- _Excerpt to read_
'''
Medicated Mondays – 11/29: Trainwreck

Today’s strain is, Trainwreck, shout out to THC4U2C for this beautiful shot of some Trainwreck 3 weeks into bud. Each Monday there will be a new strain with snippets from around the web about the strain. If you’ve tried this strain feel free to let us know your experience in the comments section below. What was the high like? How did it taste? How did it smell? If you’ve got some bud and want it to make an appearance in a future Medicated Mondays, snap some pics and send them to tribute@hailmaryjane.com and be sure to include the name of the strain as well as any information you may have about it.

I’m a fan of Trainwreck when I want to straight chill and do absolutely nothing but watch a movie, definitely not a ‘get up a do a bunch of shit’ strain.
'''
Excerpts from a dataset:
'''
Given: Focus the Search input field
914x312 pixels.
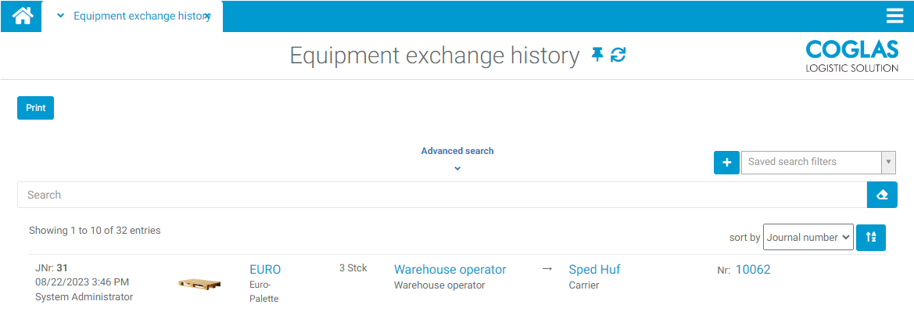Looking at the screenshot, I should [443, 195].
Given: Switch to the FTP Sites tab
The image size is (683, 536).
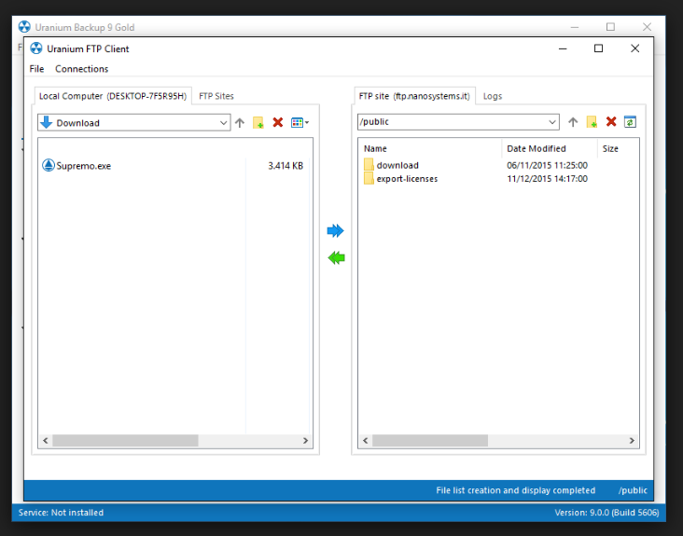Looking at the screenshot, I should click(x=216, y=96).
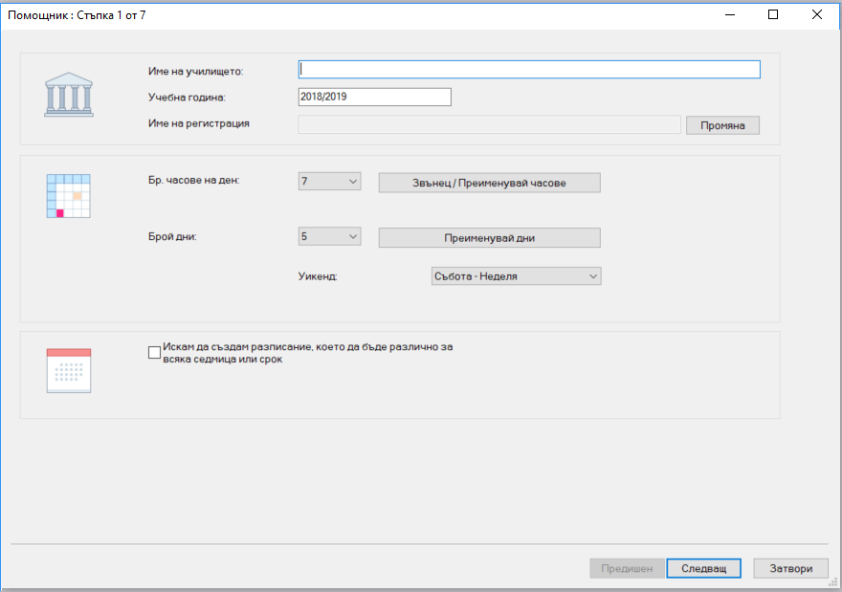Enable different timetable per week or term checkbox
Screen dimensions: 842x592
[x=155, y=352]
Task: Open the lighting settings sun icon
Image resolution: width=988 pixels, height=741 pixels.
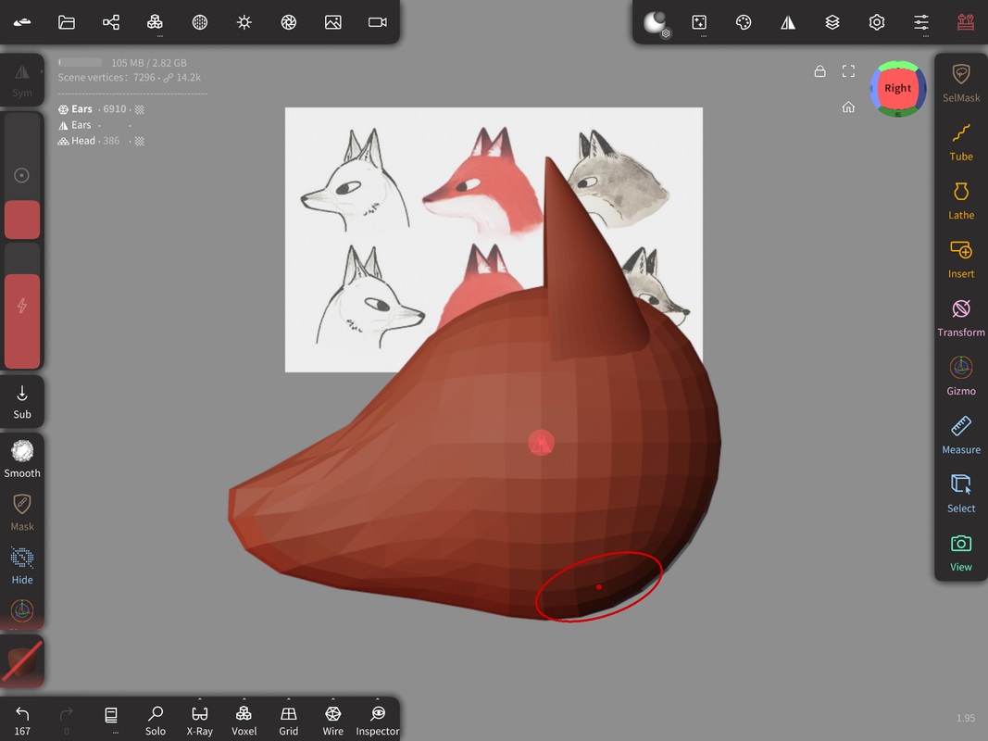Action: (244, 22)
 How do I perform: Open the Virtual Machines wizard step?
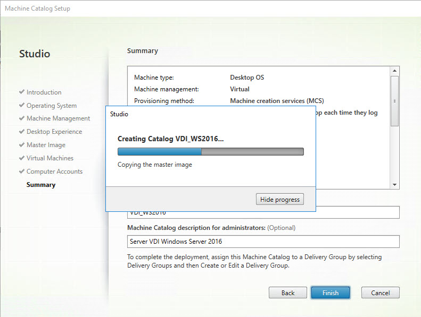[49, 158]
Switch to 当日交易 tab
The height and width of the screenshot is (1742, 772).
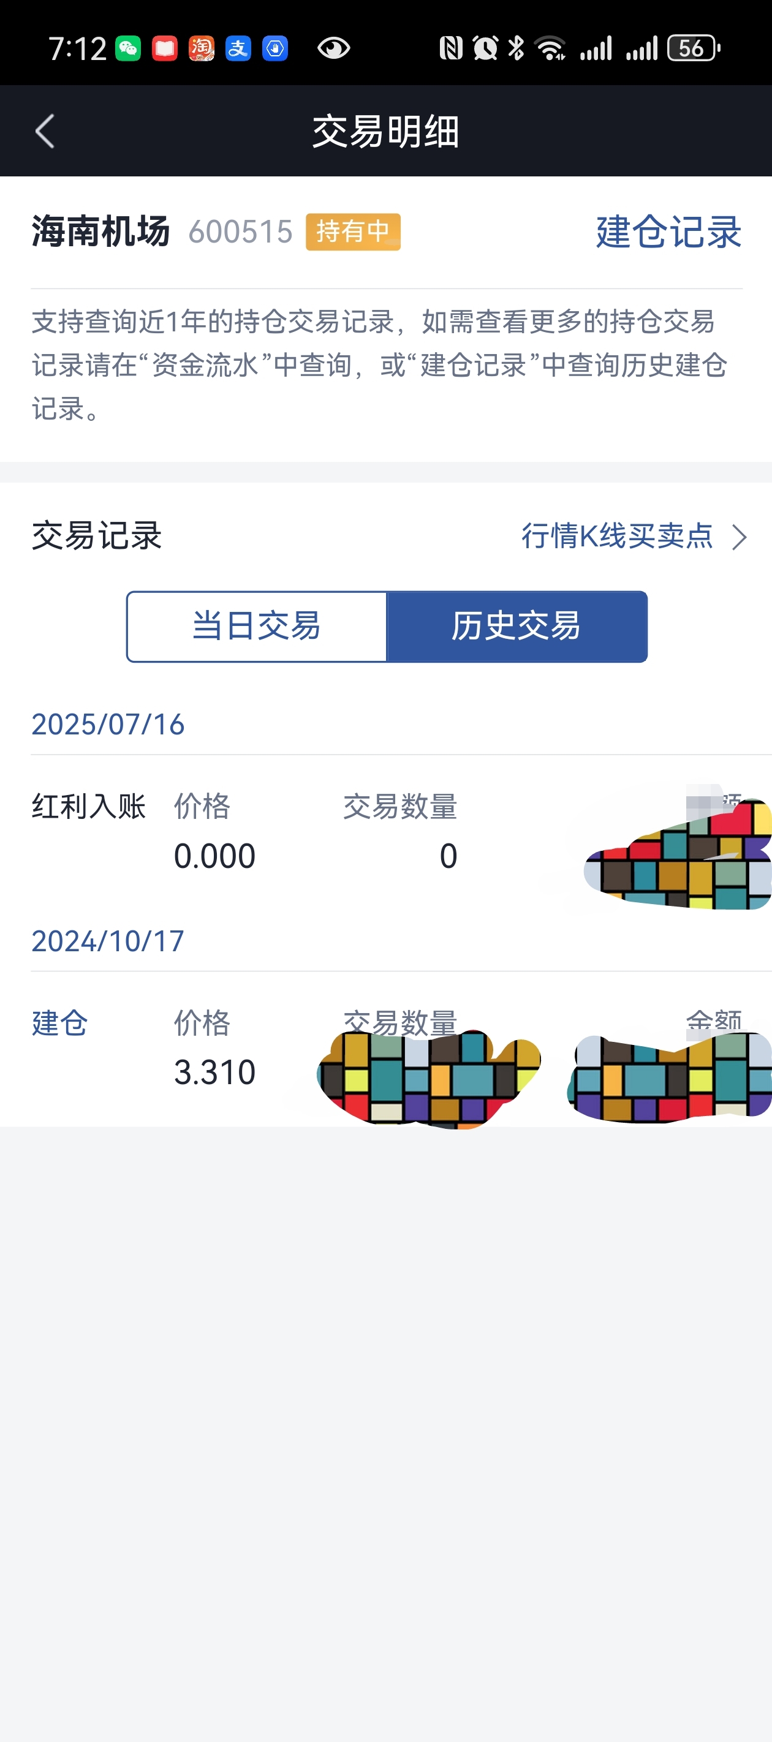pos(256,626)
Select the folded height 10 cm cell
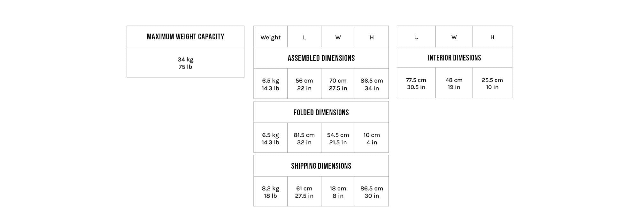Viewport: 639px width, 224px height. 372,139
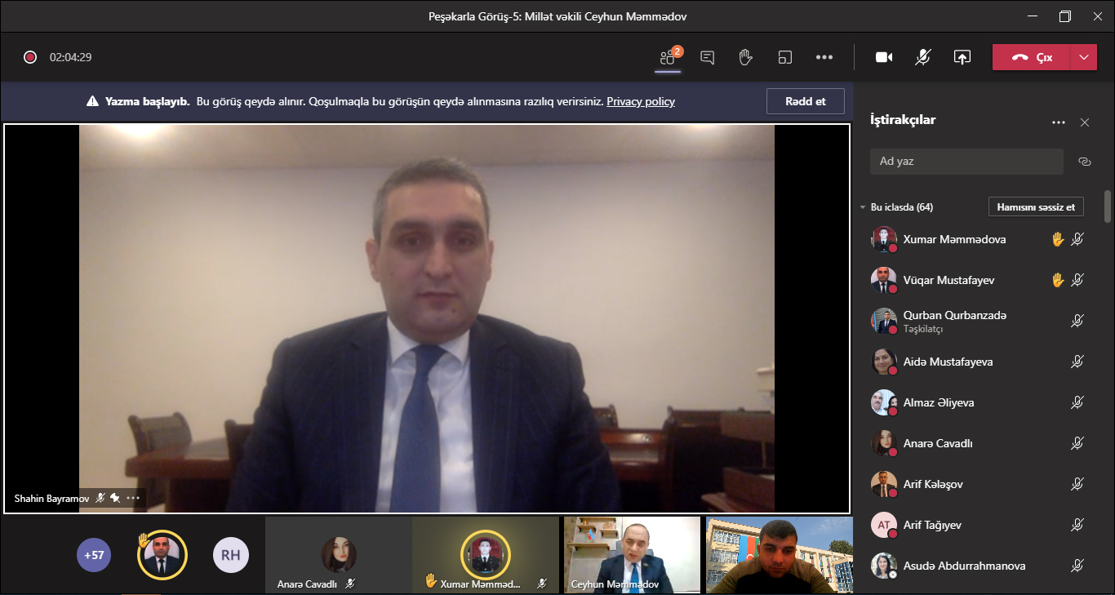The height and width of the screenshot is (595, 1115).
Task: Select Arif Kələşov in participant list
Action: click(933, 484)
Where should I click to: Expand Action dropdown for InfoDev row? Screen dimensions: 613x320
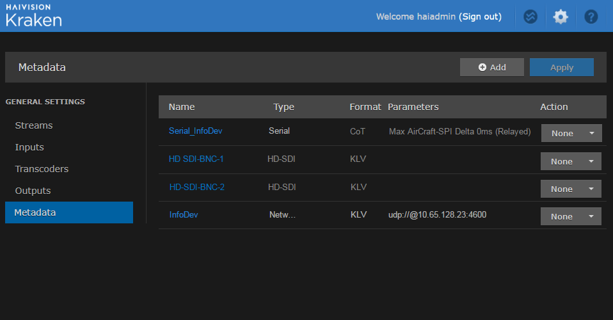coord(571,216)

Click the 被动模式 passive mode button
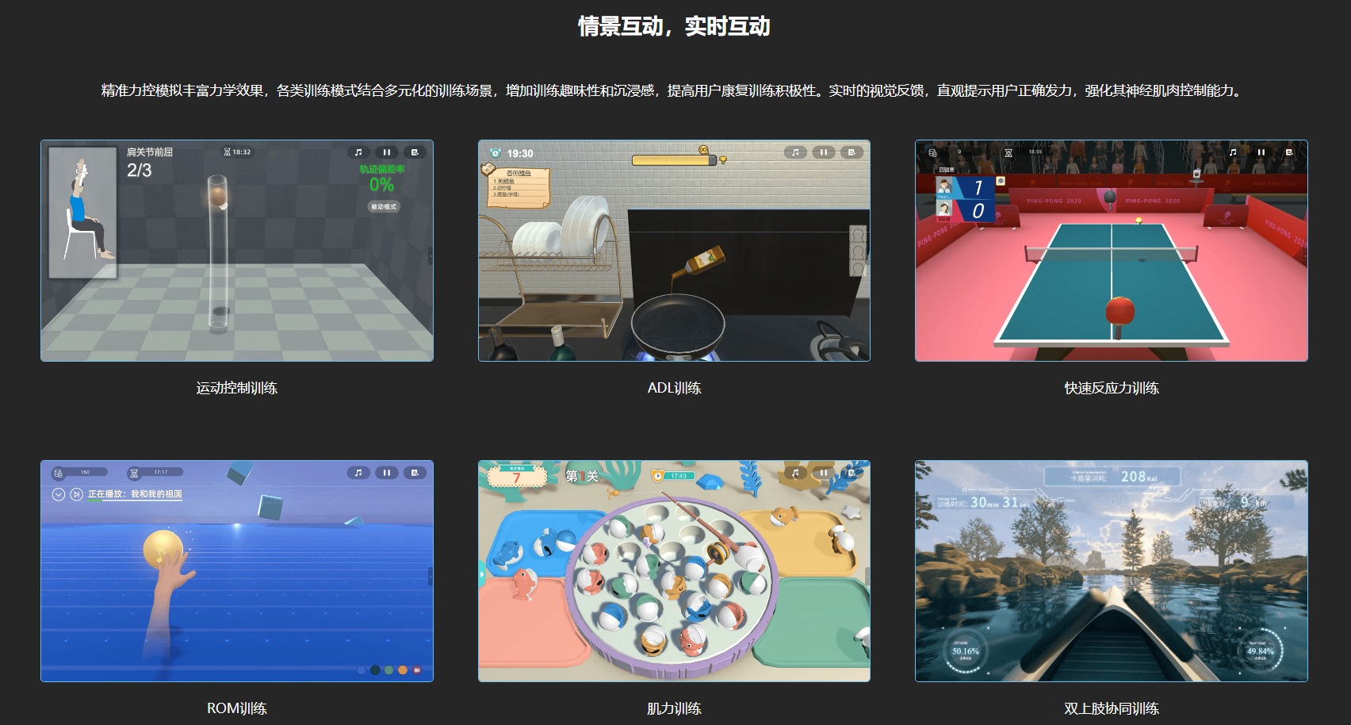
'''
- _Requirement 1_
Answer these from the Trainwreck post:
(a) How far into bud was the Trainwreck in the featured shot?
(b) To what email address should pictures for a future Medicated Mondays be sent?
(c) What does the writer like to do when choosing Trainwreck?
- _Requirement 2_
Translate this sentence from the Trainwreck post into Spanish: "Each Monday there will be a new strain with snippets from around the web about the strain."
The listing has no connection to the Trainwreck post.

- _Written solution 1_
(a) 3 weeks into bud.
(b) tribute@hailmaryjane.com
(c) Straight chill and do absolutely nothing but watch a movie.

- _Written solution 2_
Cada lunes habrá una nueva cepa con fragmentos de toda la web sobre esa cepa.